*Records for this task*.
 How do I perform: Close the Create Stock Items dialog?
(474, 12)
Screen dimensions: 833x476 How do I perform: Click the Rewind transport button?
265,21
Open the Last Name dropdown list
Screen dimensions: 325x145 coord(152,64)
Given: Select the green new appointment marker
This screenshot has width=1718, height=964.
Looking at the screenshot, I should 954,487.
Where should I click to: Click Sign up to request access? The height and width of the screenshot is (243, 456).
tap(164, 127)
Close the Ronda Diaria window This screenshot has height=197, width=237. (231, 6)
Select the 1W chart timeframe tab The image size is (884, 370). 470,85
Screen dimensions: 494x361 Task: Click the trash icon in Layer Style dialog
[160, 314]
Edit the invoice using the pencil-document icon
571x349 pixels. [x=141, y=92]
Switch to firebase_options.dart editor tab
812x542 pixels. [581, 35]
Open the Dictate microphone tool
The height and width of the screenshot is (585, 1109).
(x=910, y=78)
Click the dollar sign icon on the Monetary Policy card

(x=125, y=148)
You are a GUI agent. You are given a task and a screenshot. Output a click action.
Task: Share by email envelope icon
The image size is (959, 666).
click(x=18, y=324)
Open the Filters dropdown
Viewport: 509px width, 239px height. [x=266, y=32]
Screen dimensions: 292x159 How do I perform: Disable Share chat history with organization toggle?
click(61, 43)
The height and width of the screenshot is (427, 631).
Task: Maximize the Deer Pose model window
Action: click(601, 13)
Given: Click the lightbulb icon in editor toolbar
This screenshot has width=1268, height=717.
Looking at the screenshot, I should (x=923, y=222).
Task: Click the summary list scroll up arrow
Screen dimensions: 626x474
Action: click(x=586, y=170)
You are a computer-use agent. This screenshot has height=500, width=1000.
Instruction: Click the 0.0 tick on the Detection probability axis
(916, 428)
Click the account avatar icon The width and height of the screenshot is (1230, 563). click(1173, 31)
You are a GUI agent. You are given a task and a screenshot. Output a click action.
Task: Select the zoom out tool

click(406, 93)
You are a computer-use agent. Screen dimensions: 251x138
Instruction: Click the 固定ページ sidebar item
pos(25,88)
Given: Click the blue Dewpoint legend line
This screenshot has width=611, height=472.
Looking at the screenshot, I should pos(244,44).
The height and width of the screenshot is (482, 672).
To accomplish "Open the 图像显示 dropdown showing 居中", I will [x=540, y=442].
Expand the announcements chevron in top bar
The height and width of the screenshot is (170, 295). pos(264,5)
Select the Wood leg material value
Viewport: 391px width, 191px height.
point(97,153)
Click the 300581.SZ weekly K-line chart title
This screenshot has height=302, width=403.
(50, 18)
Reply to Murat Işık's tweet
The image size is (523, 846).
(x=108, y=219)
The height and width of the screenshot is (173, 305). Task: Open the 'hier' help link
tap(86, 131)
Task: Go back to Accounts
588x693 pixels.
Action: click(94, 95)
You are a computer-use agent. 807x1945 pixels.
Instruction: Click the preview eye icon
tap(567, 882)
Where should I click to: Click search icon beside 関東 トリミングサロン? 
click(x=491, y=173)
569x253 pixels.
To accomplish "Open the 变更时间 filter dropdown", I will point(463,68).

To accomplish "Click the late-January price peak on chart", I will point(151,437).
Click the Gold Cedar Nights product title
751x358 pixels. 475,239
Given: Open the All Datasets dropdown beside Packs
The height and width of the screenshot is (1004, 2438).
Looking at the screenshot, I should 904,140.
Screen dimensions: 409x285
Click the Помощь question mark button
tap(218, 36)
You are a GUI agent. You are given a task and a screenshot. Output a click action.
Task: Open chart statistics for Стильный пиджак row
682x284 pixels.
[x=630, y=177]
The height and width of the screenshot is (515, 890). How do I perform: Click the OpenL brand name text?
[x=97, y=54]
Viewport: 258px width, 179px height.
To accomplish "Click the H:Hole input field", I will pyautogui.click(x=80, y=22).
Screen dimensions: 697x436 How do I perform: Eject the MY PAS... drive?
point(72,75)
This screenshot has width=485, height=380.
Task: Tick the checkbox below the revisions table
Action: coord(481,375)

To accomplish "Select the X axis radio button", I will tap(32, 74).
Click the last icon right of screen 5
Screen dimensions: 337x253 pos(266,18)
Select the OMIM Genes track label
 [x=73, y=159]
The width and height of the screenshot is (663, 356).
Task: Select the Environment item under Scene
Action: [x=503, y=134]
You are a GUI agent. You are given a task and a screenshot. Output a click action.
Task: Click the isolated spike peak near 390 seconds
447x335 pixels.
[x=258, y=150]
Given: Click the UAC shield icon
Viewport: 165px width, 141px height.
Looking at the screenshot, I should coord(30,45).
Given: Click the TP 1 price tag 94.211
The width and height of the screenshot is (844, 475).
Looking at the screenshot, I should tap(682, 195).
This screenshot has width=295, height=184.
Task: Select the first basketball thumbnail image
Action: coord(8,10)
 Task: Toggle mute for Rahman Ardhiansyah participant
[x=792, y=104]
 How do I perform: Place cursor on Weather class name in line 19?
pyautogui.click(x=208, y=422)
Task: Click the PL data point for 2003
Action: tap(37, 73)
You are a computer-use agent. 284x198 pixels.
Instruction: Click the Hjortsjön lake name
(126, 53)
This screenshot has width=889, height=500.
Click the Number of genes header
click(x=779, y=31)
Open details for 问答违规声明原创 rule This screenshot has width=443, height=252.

*Exercise details*. Return every record exactly as it was given.

*Task answer*.
 How do I perform: Close the Create Stock Items dialog?
(474, 12)
Screen dimensions: 833x476 How do I perform: Click the Rewind transport button?
265,21
Open the Last Name dropdown list
Screen dimensions: 325x145 coord(152,64)
Given: Select the green new appointment marker
This screenshot has width=1718, height=964.
Looking at the screenshot, I should 954,487.
Where should I click to: Click Sign up to request access? The height and width of the screenshot is (243, 456).
tap(164, 127)
Close the Ronda Diaria window This screenshot has height=197, width=237. (231, 6)
Select the 1W chart timeframe tab The image size is (884, 370). 470,85
Screen dimensions: 494x361 Task: Click the trash icon in Layer Style dialog
[160, 314]
Edit the invoice using the pencil-document icon
571x349 pixels. [x=141, y=92]
Switch to firebase_options.dart editor tab
812x542 pixels. [581, 35]
Open the Dictate microphone tool
The height and width of the screenshot is (585, 1109).
(x=910, y=78)
Click the dollar sign icon on the Monetary Policy card

(x=125, y=148)
You are a GUI agent. You are given a task and a screenshot. Output a click action.
Task: Share by email envelope icon
The image size is (959, 666).
click(x=18, y=324)
Open the Filters dropdown
Viewport: 509px width, 239px height. [x=266, y=32]
Screen dimensions: 292x159 How do I perform: Disable Share chat history with organization toggle?
click(61, 43)
The height and width of the screenshot is (427, 631).
Task: Maximize the Deer Pose model window
Action: click(601, 13)
Given: Click the lightbulb icon in editor toolbar
This screenshot has width=1268, height=717.
Looking at the screenshot, I should (x=923, y=222).
Task: Click the summary list scroll up arrow
Screen dimensions: 626x474
Action: click(x=586, y=170)
You are a computer-use agent. This screenshot has height=500, width=1000.
Instruction: Click the 0.0 tick on the Detection probability axis
(916, 428)
Click the account avatar icon The width and height of the screenshot is (1230, 563). click(1173, 31)
You are a GUI agent. You are given a task and a screenshot. Output a click action.
Task: Select the zoom out tool

click(406, 93)
You are a computer-use agent. Screen dimensions: 251x138
Instruction: Click the 固定ページ sidebar item
pos(25,88)
Given: Click the blue Dewpoint legend line
This screenshot has width=611, height=472.
Looking at the screenshot, I should pos(244,44).
The height and width of the screenshot is (482, 672).
To accomplish "Open the 图像显示 dropdown showing 居中", I will [x=540, y=442].
Expand the announcements chevron in top bar
The height and width of the screenshot is (170, 295). pos(264,5)
Select the Wood leg material value
Viewport: 391px width, 191px height.
point(97,153)
Click the 300581.SZ weekly K-line chart title
This screenshot has height=302, width=403.
(50, 18)
Reply to Murat Işık's tweet
The image size is (523, 846).
(x=108, y=219)
The height and width of the screenshot is (173, 305). Task: Open the 'hier' help link
tap(86, 131)
Task: Go back to Accounts
588x693 pixels.
Action: click(94, 95)
You are a computer-use agent. 807x1945 pixels.
Instruction: Click the preview eye icon
tap(567, 882)
Where should I click to: Click search icon beside 関東 トリミングサロン? 
click(x=491, y=173)
569x253 pixels.
To accomplish "Open the 变更时间 filter dropdown", I will point(463,68).

To accomplish "Click the late-January price peak on chart", I will point(151,437).
Click the Gold Cedar Nights product title
751x358 pixels. 475,239
Given: Open the All Datasets dropdown beside Packs
The height and width of the screenshot is (1004, 2438).
Looking at the screenshot, I should 904,140.
Screen dimensions: 409x285
Click the Помощь question mark button
tap(218, 36)
You are a GUI agent. You are given a task and a screenshot. Output a click action.
Task: Open chart statistics for Стильный пиджак row
682x284 pixels.
[x=630, y=177]
The height and width of the screenshot is (515, 890). How do I perform: Click the OpenL brand name text?
[x=97, y=54]
Viewport: 258px width, 179px height.
To accomplish "Click the H:Hole input field", I will pyautogui.click(x=80, y=22).
Screen dimensions: 697x436 How do I perform: Eject the MY PAS... drive?
point(72,75)
This screenshot has width=485, height=380.
Task: Tick the checkbox below the revisions table
Action: coord(481,375)

To accomplish "Select the X axis radio button", I will tap(32, 74).
Click the last icon right of screen 5
Screen dimensions: 337x253 pos(266,18)
Select the OMIM Genes track label
 [x=73, y=159]
The width and height of the screenshot is (663, 356).
Task: Select the Environment item under Scene
Action: [x=503, y=134]
You are a GUI agent. You are given a task and a screenshot. Output a click action.
Task: Click the isolated spike peak near 390 seconds
447x335 pixels.
[x=258, y=150]
Given: Click the UAC shield icon
Viewport: 165px width, 141px height.
Looking at the screenshot, I should coord(30,45).
Given: Click the TP 1 price tag 94.211
The width and height of the screenshot is (844, 475).
Looking at the screenshot, I should tap(682, 195).
This screenshot has width=295, height=184.
Task: Select the first basketball thumbnail image
Action: coord(8,10)
 Task: Toggle mute for Rahman Ardhiansyah participant
[x=792, y=104]
 How do I perform: Place cursor on Weather class name in line 19?
pyautogui.click(x=208, y=422)
Task: Click the PL data point for 2003
Action: tap(37, 73)
You are a computer-use agent. 284x198 pixels.
Instruction: Click the Hjortsjön lake name
(126, 53)
This screenshot has width=889, height=500.
Click the Number of genes header
click(x=779, y=31)
Open details for 问答违规声明原创 rule This screenshot has width=443, height=252.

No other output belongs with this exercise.